The film largely focuses on climate change impacts in America including sea level rise, which could range from 3-20 feet in low lying states like Florida and Delaware, and the impacts of wild fires and large-scale displacements, such as the 300,000 residents of Puerto Rico who were forced to abandon their homes and relocate to Florida. The movie also highlighted a diversity of actors with wide ranging positions on climate change in the United States: President Trump, city officials of Pittsburg, Florida, California, and others.
Paris to Pittsburgh also underscored a wide range of activists undertaking various levels of action to address the challenge of climate change. This ranged from Casa Pueblo, a local community group distributing solar PV solutions in Puerto Rico, to Grid Alternatives, a nonprofit in California which has trained more than 30,000 people on solar PV technologies and installed thousands of solar PV systems on homes in that state. Other important actors highlighted included governors, scientists, academics, state officials, and federal agents.
The overall message was that while federal level action on climate change has significantly declined during the Trump Administration, a variety of individuals and organizations are providing momentum for climate change action that could possibly enable the U.S. to still meet its Paris Climate Agreement commitments.
A panel of UD professors discussed the film, including two from the Biden School: Jeremy Firestone, Andrea Sarzynski, and Ismat Shah. The trio engaged the audience in a wide variety of key issues arising from the film, including the importance of building climate resilience among American communities. Climate resilience is an aggregate concept that includes climate mitigation and adaptation.
The attendees were also challenged to not only wait for big grand solutions, but also to practice agency by undertaking some personal actions. For example, using more public transport (such as the UD Shuttle service), biking to and from work wherever possible, installing energy efficiency solutions at home, and practicing energy saving behaviors. These practices would not only reduce green house gas emissions that cause climate change, but also improve personal and community health and offer financial savings.
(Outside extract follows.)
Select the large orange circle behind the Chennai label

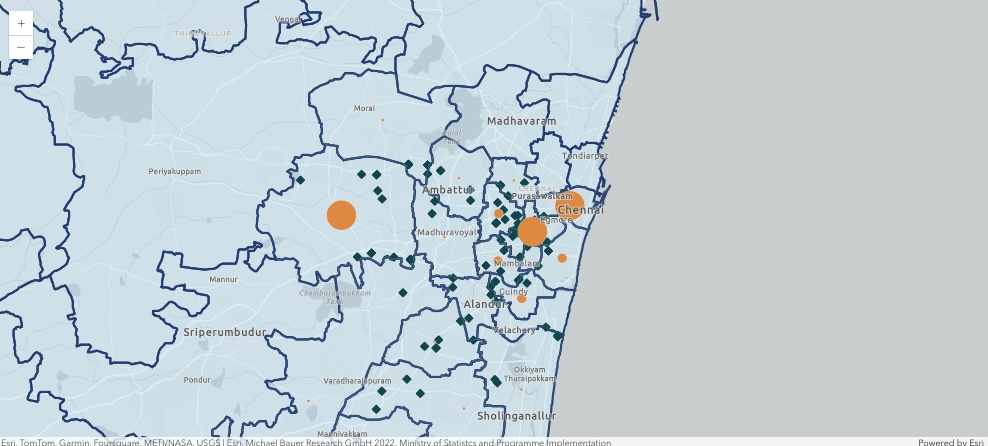pyautogui.click(x=570, y=206)
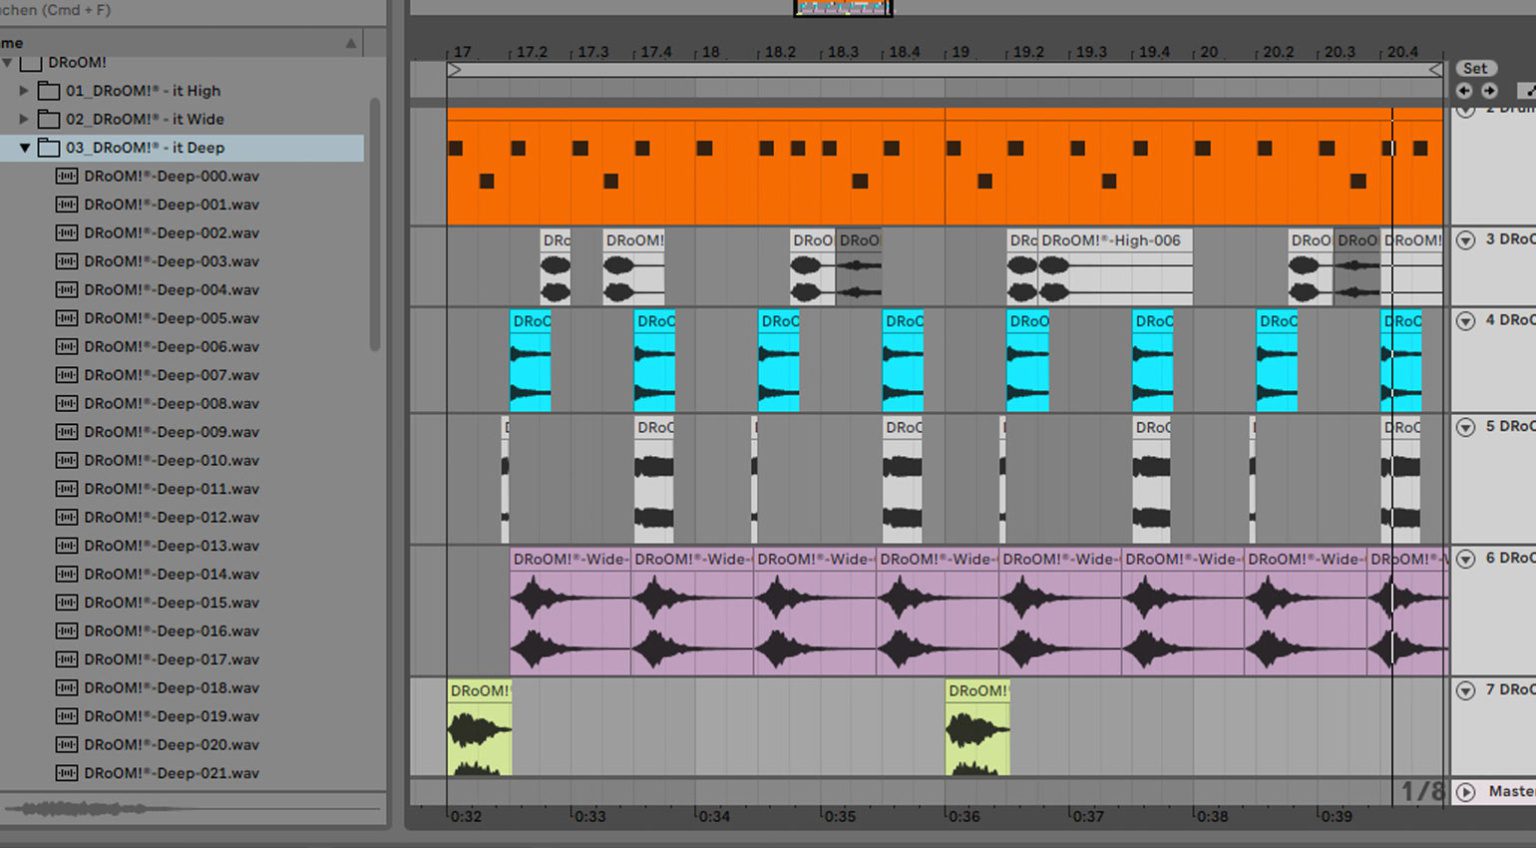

Another important issue arising from the discussions was that how has the University of Delaware contributed to meeting the Delaware State mandate that requires the state to derive 25% of its energy demand from renewable sources by 2025. There were various related matters raised including the fact that the University has not made significant effort to seek and utilize renewable energy sources. Earlier efforts faced a set of legal barriers and failed to take off. It was suggested that this could be an issue which the student and faculty community at UD could continue to explore and collaborate with partners through additional projects to expand the only renewable energy pilot, the utility-scale 2-megawatt (2-MW) wind turbine project located at the UD Hugh R. Sharp Campus in Lewes.
Power generated from the Lewes Campus wind project together with the associated Renewable Energy Credits (RECs) are purchased by Delaware Municipal Electric Corporation (DEMEC). The proceeds support wind and renewable energy graduate student research fellowships in the College of Earth, Ocean, and Environment (CEOE). The participants highlighted that more could be done through installation of solar PV on old and new buildings as well as promoting energy efficiency actions across campus.